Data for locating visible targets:
— BEGIN —

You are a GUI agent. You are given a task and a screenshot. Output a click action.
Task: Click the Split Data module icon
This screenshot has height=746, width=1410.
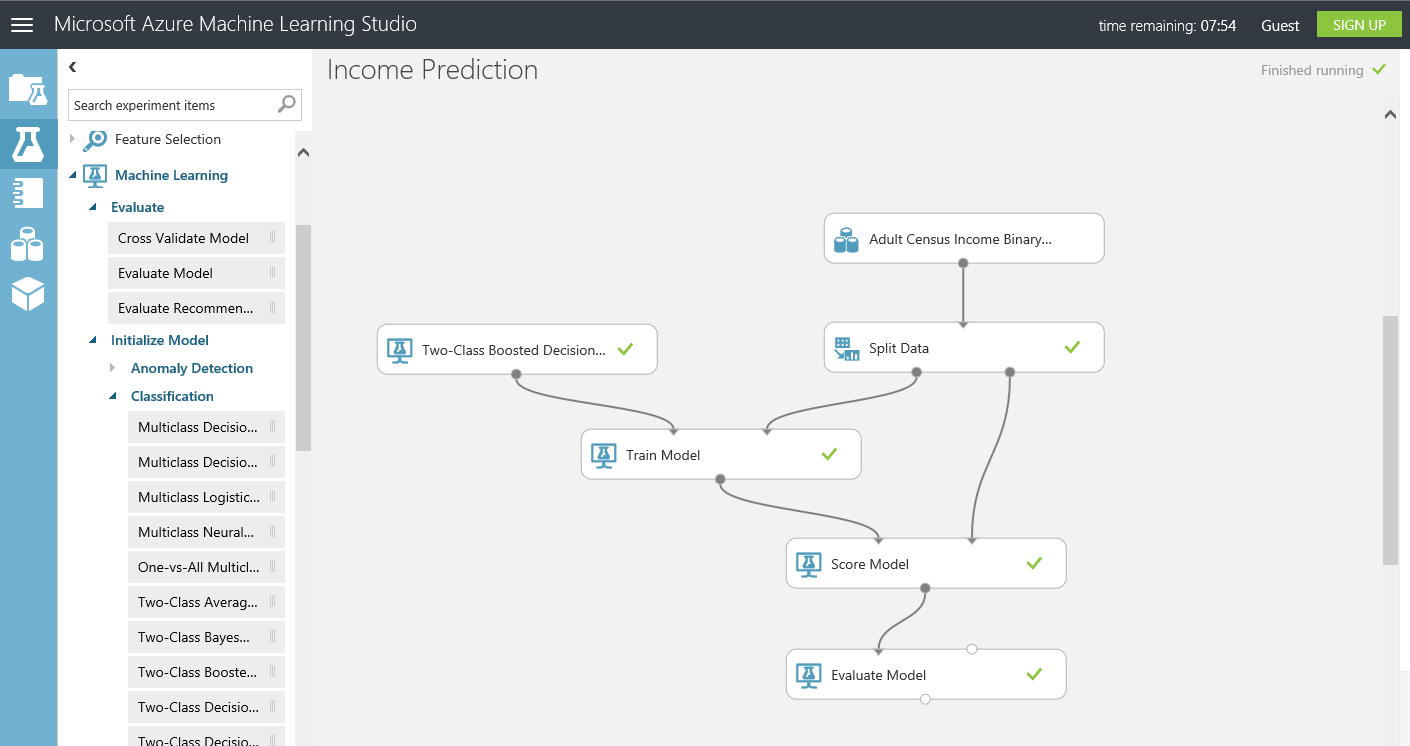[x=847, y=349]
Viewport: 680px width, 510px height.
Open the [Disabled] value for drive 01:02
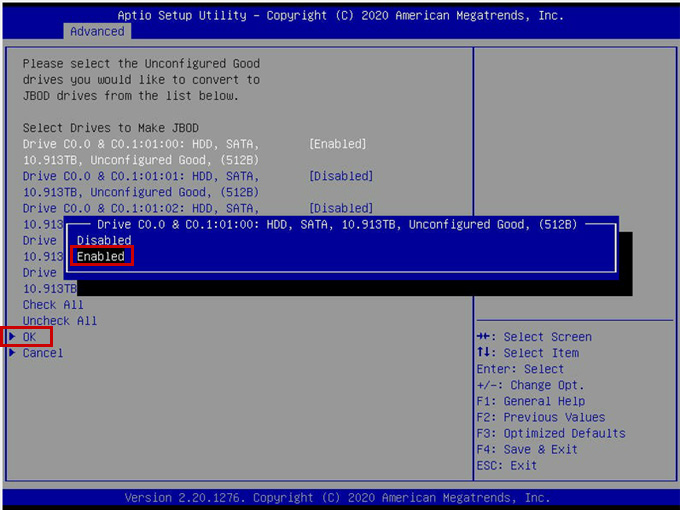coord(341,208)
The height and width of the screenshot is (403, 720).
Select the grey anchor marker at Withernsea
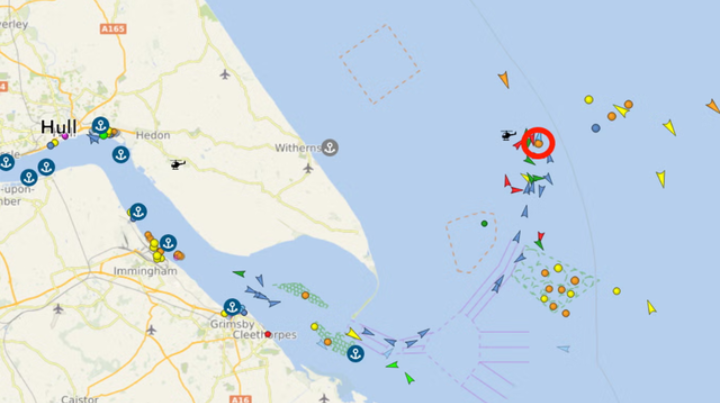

— END —

INSTRUCTION
Add 103 to every coordinate in the answers and write out all the lines of the material above again, requests included. Leave the pictures out.

SOLVED EXERCISE
You are a GUI agent. You are given a task and a screenshot. Output a click action.
Task: Click the Split Data module icon
This screenshot has height=746, width=1410.
[x=950, y=452]
Viewport: 680px width, 510px height.
Open the [Disabled] value for drive 01:02
coord(444,311)
The height and width of the screenshot is (403, 720).
Select the grey anchor marker at Withernsea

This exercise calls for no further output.